Fortunately, there's a rewarding career option that is much more accessible. Those who take this route help peers navigate their mental disorders.

Here are five reasons to become a peer support specialist.

1. You Get to Share Your Story

Many people who experience mental health issues find sharing their stories to be incredibly rewarding. Peer support specialists embrace this as a fundamental part of their job.

Sharing one's personal experience with mental disorders is also a great way to cultivate empathy through relationship building. It helps one learn about other people's life experiences, creating connections that wouldn't have happened any other way.

2. It's Shown to Improve Your Own Mental Health

Certified peer support specialists often report experiencing improved mental health for themselves. According to a study conducted by Shoshanna Liptzin Shear and Mark S Salzer, peer support specialists see improved interpersonal competence, better recovery management, and improved professional growth.

Rarely does one find a career that is life-changing for everyone involved.

3. You'll Serve as a Role Model for Recovery

Navigating a mental disorder can be one of the most trying experiences in a person's life. Even if they have a large support network, it can often be difficult to find a path forward.

This is where peer support specialists' unique qualifications come in.
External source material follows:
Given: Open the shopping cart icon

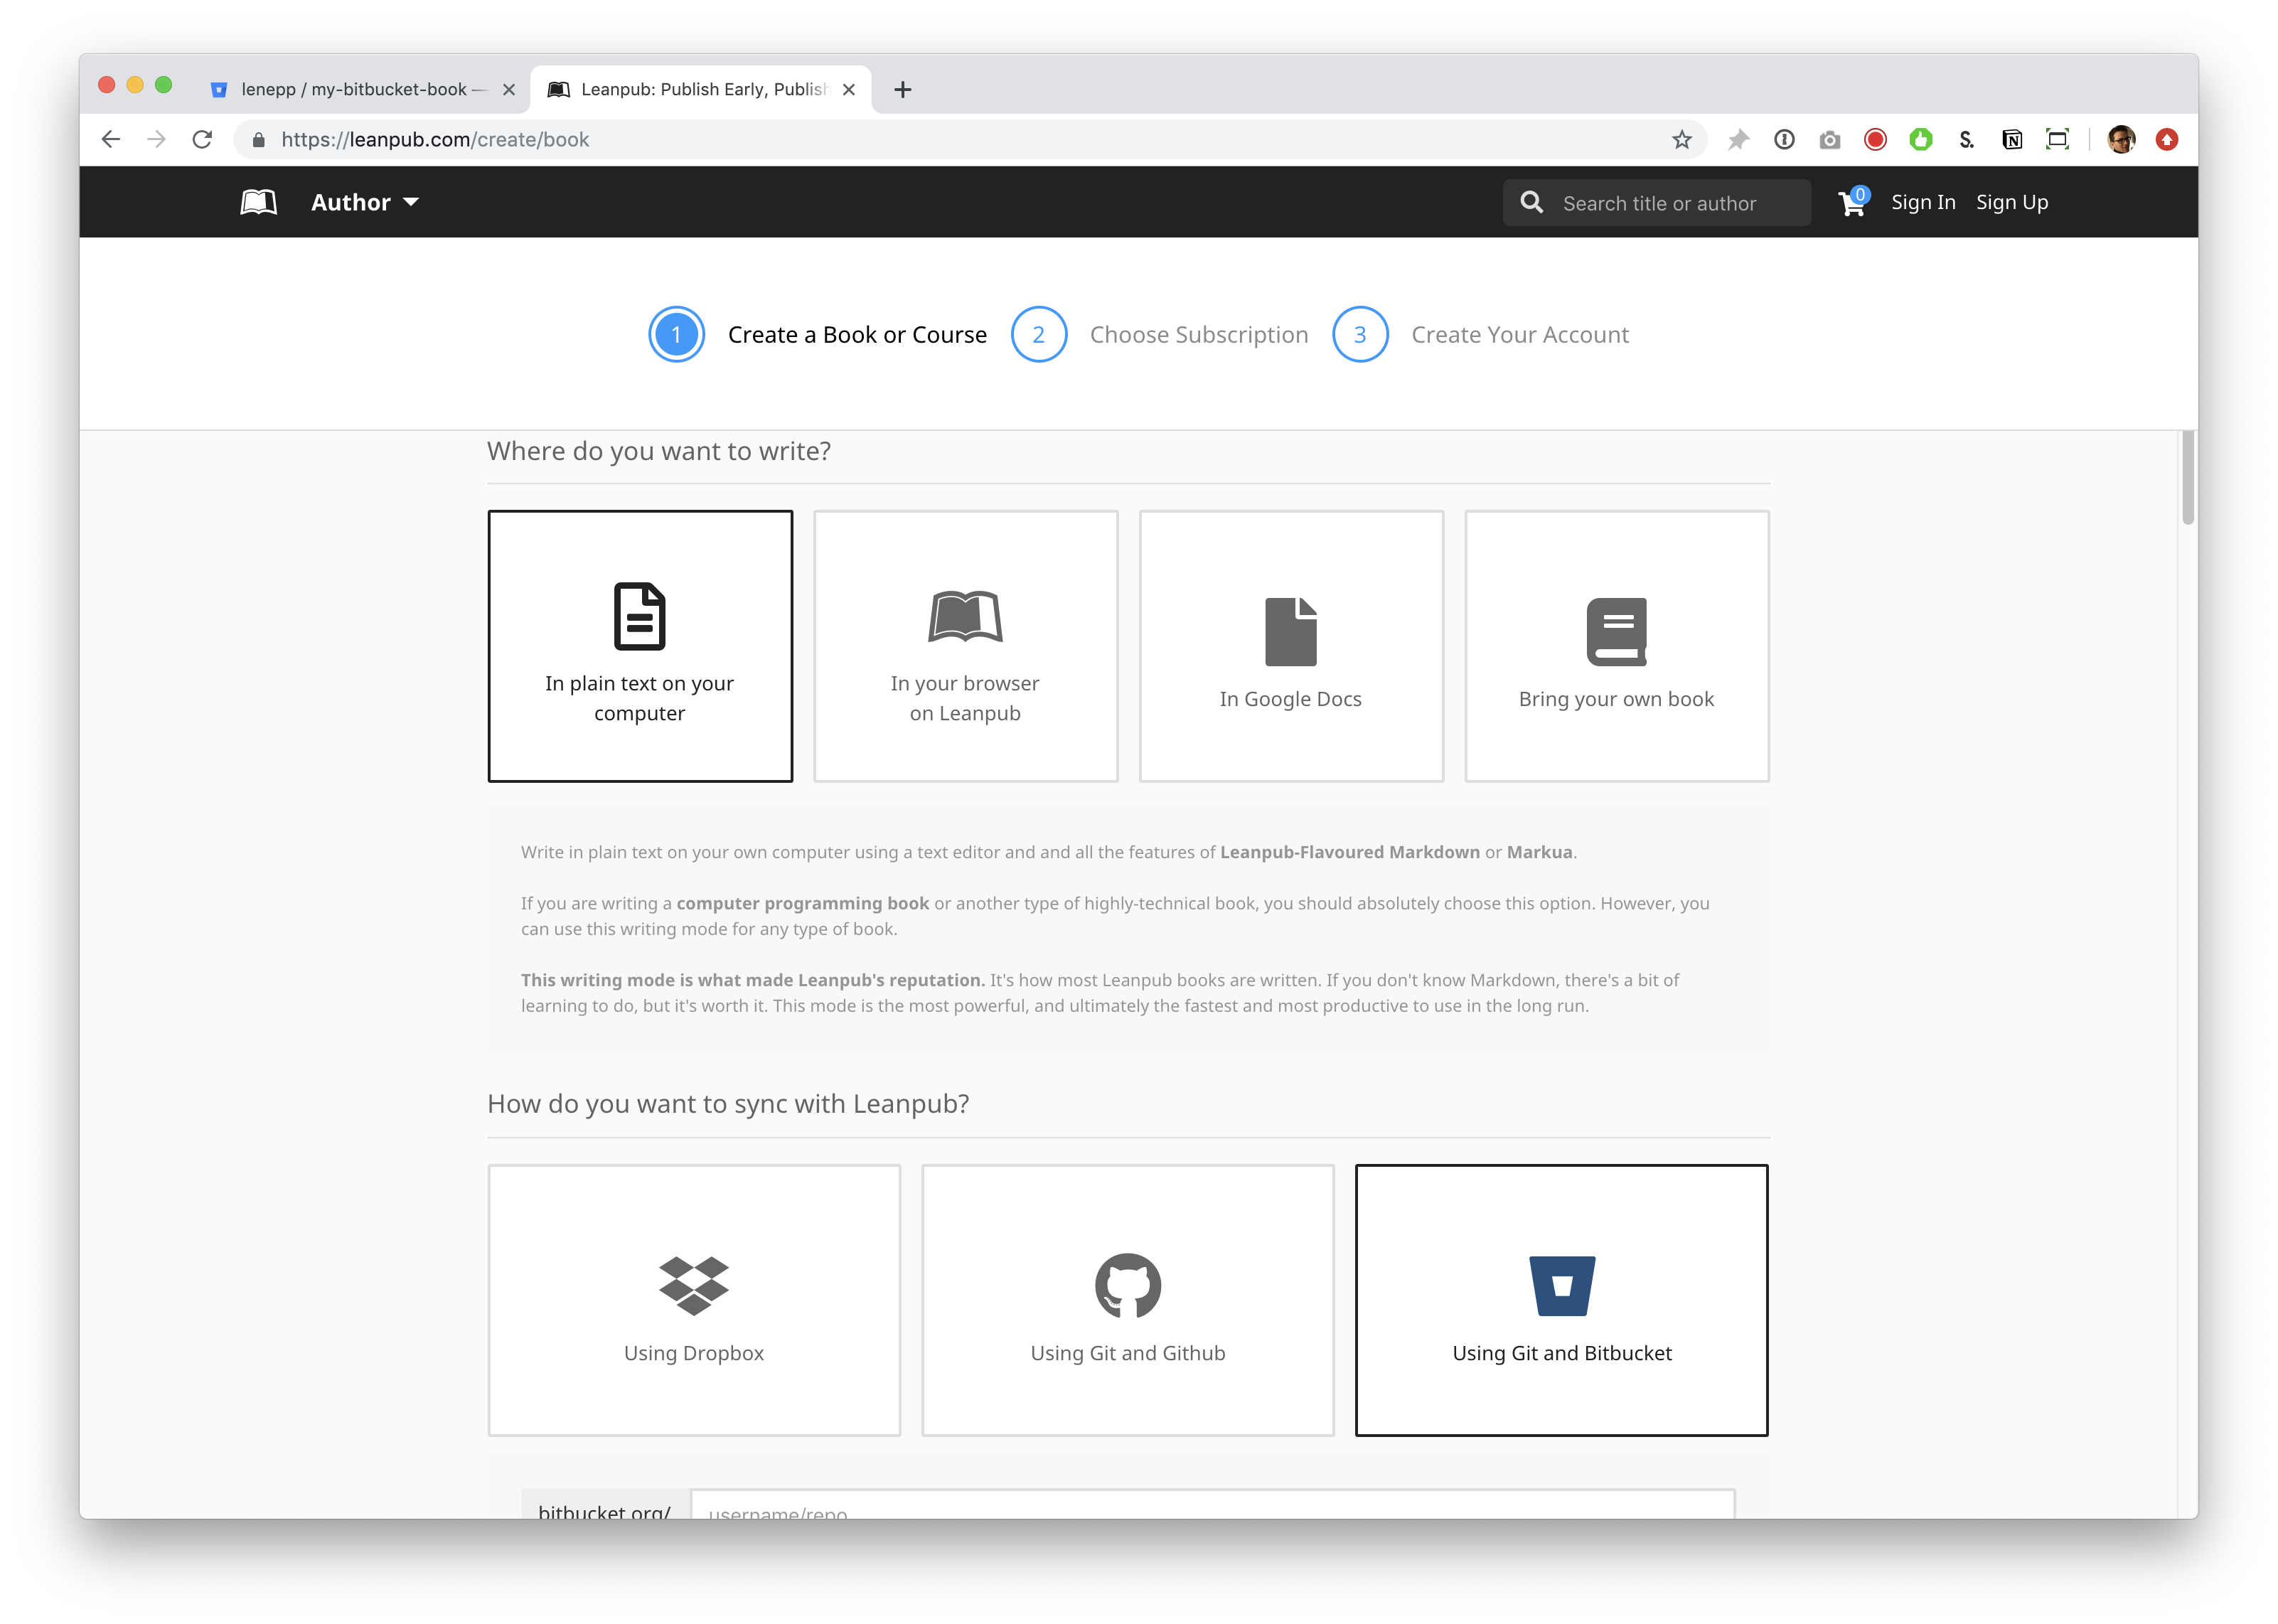Looking at the screenshot, I should [x=1851, y=203].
Having gone through similar experiences,this type of specialist serves as an ideal partner for people seeking recovery.

4. You Get to Be Creative

Those working in peer support specialist jobs are responsible for planning exercises and activities that help their peers work through their mental health struggles. They have ample opportunity to help them engage with their feelings.
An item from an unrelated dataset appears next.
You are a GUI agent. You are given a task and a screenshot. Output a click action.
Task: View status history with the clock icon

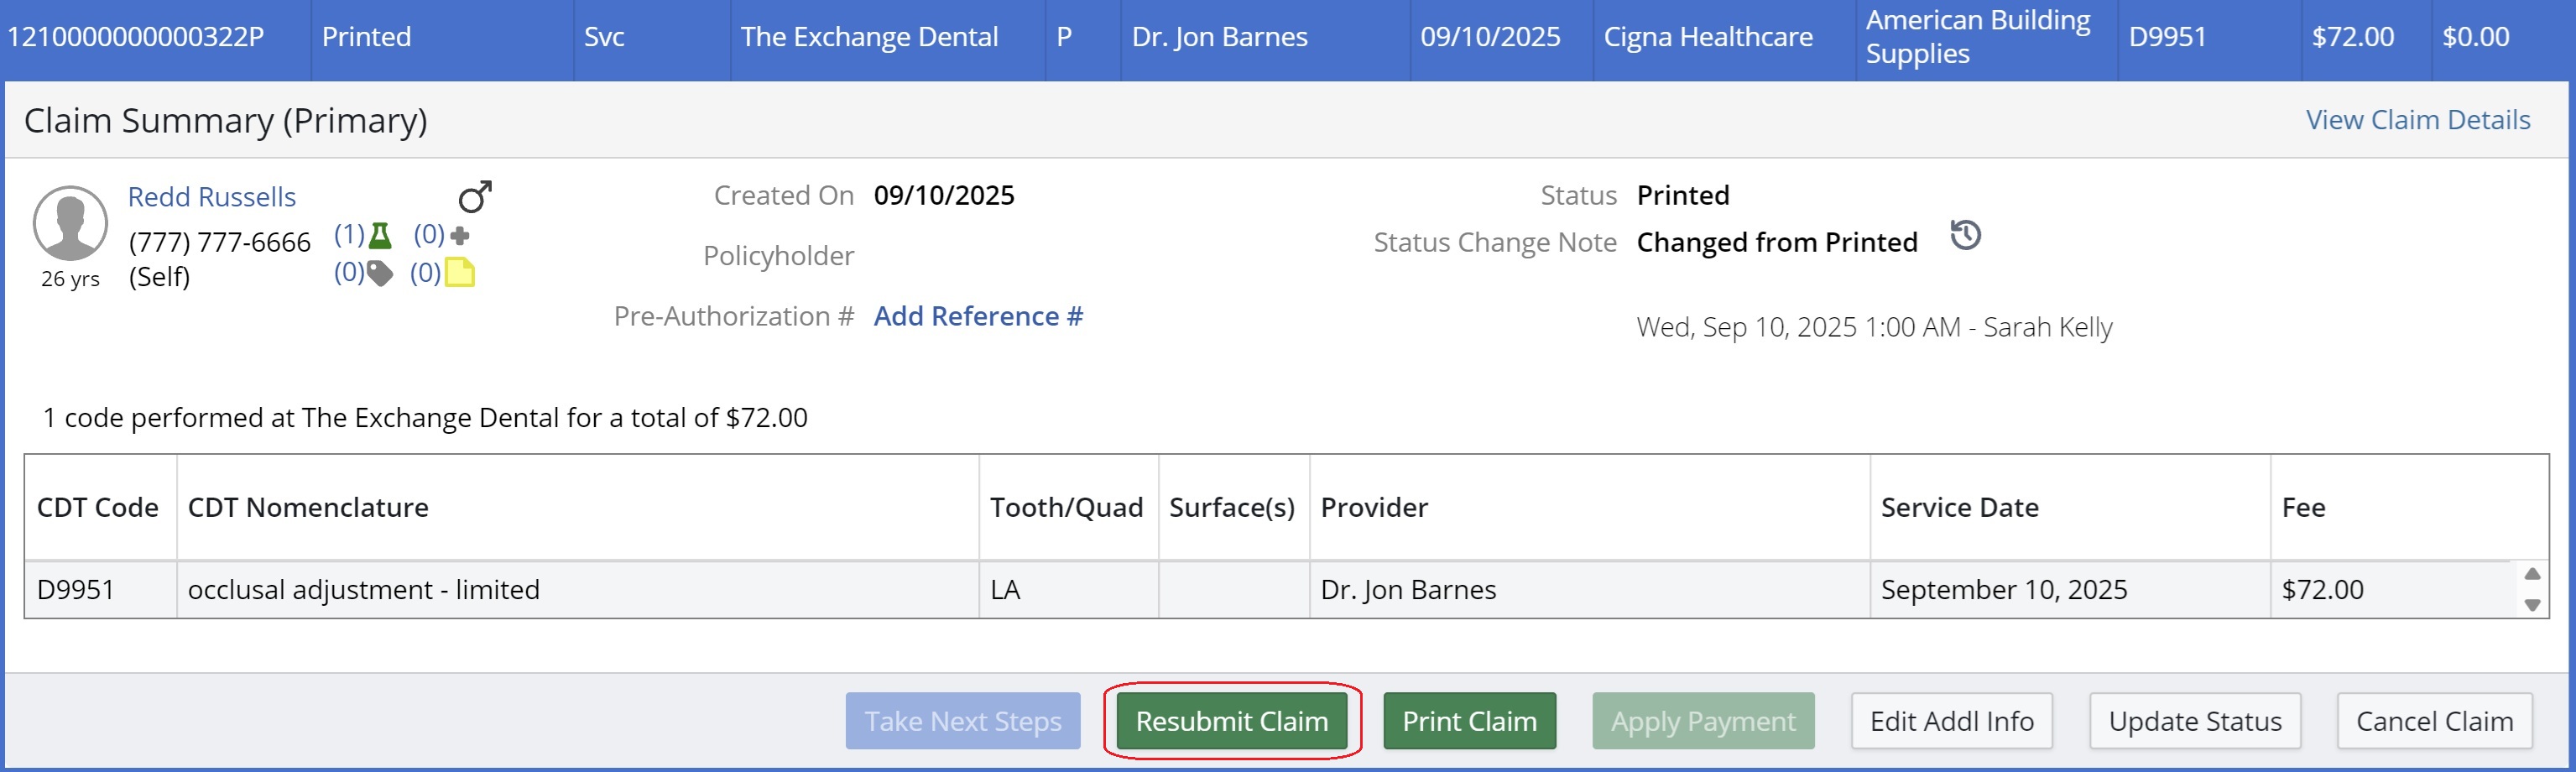click(x=1967, y=236)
In this profession, you could craft a number of different facilitated activities that help people use their creativity to work through their struggles. There are plenty of ways to foster engagement.

5. Peers Come to You by Choice

People who seek peer support do so on a voluntary basis. There is no requirement that they partake in these services.

This means the individuals you'll be working with will be more open to you, which helps you make a greater impact. You'll be able to help people realize their full potential.

Change Lives as a Peer Support Specialist

Becoming a peer support specialist could be a life-giving career choice. Your shared experience with patients serves as the foundation, and your success is defined by how you connect with those on a similar journey.